A database can be classified as either centralized or distributed. A centralized system manages a single database, while a distributed system manages multiple databases on multiple systems. A distributed system’s components can be classified depending on the autonomy of the component systems into two types: federated (autonomous) or non-federated (non-autonomous). This figure illustrates the difference between centralized and distributed.
Centralized databases have all the data in one system in one place. All users come to the one system to access the data. For certain restricted data, centralization can be ideal, but for data that needs to be widely available, centralized databases have risks. For example, if the centralized system is unavailable, there are no other alternatives for accessing the data.
Distributed databases make possible quick access to data over a large number of nodes. Popular distributed database technologies are based on using commodity hardware servers. They are designed to scale out from single servers to thousands of machines, each offering local computation and storage.
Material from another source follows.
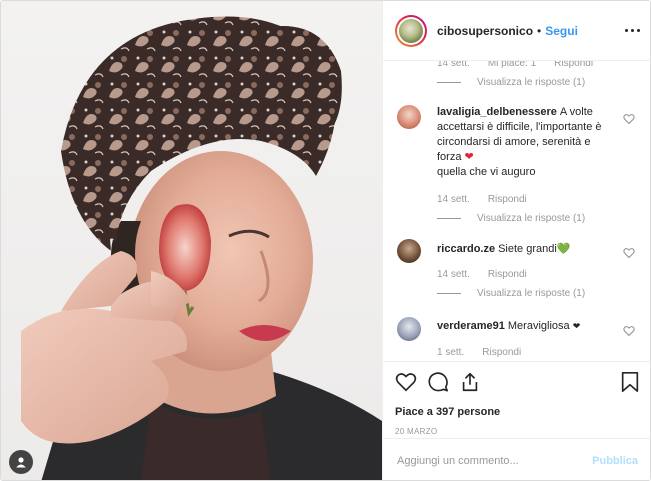 Image resolution: width=651 pixels, height=481 pixels. What do you see at coordinates (486, 172) in the screenshot?
I see `comment-content-tail: quella che vi auguro` at bounding box center [486, 172].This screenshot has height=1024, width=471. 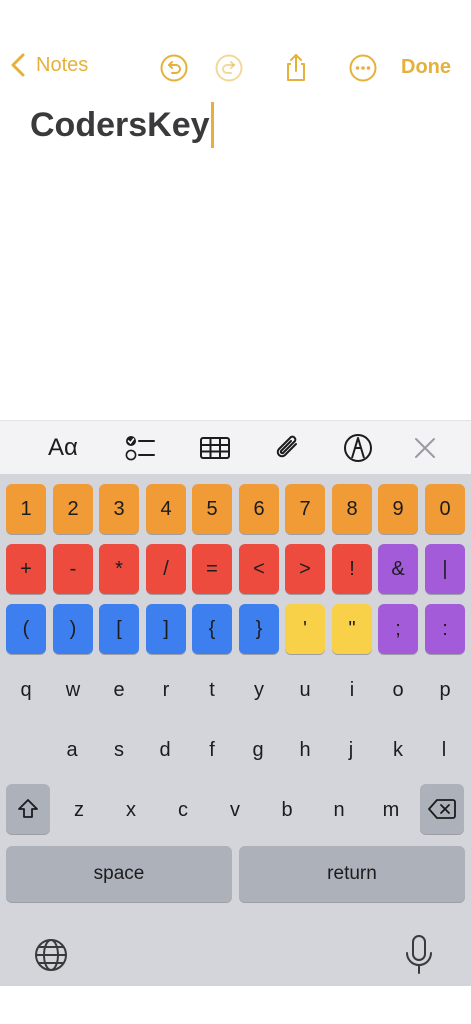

Rather than rely on hardware to deliver high-availability, the database management software itself is designed to replicate data amongst the servers, thereby delivering a highly available service on top of a cluster of computers. Database management software is also designed to detect and handle failures. While any given computer may fail, the system overall is unlikely to.
Some distributed databases implement a computational paradigm named MapReduce to further improve performance. In MapReduce, the data request is divided into many small fragments of work, each of which may be executed or re-executed on any node in the cluster. In addition, data is co-located on the compute nodes, providing very high aggregate bandwidth across the cluster. Both the filesystem and the application are designed to automatically handle node failures.